Collected data entries:
- Opening Delimiter -

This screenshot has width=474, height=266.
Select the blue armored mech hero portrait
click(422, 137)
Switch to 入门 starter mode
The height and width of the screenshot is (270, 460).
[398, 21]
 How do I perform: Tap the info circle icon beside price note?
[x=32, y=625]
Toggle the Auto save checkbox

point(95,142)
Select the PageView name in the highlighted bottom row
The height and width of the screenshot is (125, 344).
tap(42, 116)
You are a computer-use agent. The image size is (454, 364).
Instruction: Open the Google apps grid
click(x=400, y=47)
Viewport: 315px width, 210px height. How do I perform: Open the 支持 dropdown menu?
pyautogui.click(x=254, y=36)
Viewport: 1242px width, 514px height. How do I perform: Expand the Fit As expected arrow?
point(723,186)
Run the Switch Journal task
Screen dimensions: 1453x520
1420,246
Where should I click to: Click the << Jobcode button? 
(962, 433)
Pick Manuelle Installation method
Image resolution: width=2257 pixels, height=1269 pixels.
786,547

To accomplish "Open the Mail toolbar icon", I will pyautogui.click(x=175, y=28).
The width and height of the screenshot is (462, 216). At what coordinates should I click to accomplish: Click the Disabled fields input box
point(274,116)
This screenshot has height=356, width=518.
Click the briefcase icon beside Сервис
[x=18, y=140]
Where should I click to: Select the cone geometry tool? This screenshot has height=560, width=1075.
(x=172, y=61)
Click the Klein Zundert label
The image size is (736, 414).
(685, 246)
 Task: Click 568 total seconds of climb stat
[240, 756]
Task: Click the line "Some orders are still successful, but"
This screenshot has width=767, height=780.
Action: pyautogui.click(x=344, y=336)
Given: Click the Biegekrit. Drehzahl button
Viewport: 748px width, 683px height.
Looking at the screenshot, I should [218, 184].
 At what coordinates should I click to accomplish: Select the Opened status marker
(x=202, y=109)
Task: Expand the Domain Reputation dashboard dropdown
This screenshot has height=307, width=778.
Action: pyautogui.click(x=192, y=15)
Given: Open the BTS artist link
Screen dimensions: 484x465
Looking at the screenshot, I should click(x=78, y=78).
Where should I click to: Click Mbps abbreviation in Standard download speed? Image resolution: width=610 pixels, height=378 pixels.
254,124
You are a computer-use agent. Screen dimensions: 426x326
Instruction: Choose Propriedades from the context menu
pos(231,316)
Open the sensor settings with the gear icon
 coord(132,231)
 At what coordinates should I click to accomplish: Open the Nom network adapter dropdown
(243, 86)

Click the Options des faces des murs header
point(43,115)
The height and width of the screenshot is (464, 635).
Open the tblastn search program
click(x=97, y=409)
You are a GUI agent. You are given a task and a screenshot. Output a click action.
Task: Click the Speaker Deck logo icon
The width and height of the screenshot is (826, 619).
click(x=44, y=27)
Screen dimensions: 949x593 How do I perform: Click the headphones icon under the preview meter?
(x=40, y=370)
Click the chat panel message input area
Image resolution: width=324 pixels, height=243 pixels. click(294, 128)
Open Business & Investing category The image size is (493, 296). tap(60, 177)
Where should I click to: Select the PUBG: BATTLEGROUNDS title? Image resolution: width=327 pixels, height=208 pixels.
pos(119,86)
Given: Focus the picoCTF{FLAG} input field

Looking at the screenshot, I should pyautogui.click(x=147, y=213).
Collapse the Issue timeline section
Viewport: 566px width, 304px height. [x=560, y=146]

- Closing Delimiter -

### What is required
Repeat, word for word, every line from the line that contains "Task: Click the Speaker Deck logo icon" to the end of the entries; include both of those lines and no others.

### Answer box
Task: Click the Speaker Deck logo icon
The width and height of the screenshot is (826, 619).
click(x=44, y=27)
Screen dimensions: 949x593 How do I perform: Click the headphones icon under the preview meter?
(x=40, y=370)
Click the chat panel message input area
Image resolution: width=324 pixels, height=243 pixels. click(294, 128)
Open Business & Investing category The image size is (493, 296). tap(60, 177)
Where should I click to: Select the PUBG: BATTLEGROUNDS title? Image resolution: width=327 pixels, height=208 pixels.
pos(119,86)
Given: Focus the picoCTF{FLAG} input field

Looking at the screenshot, I should pyautogui.click(x=147, y=213).
Collapse the Issue timeline section
Viewport: 566px width, 304px height. [x=560, y=146]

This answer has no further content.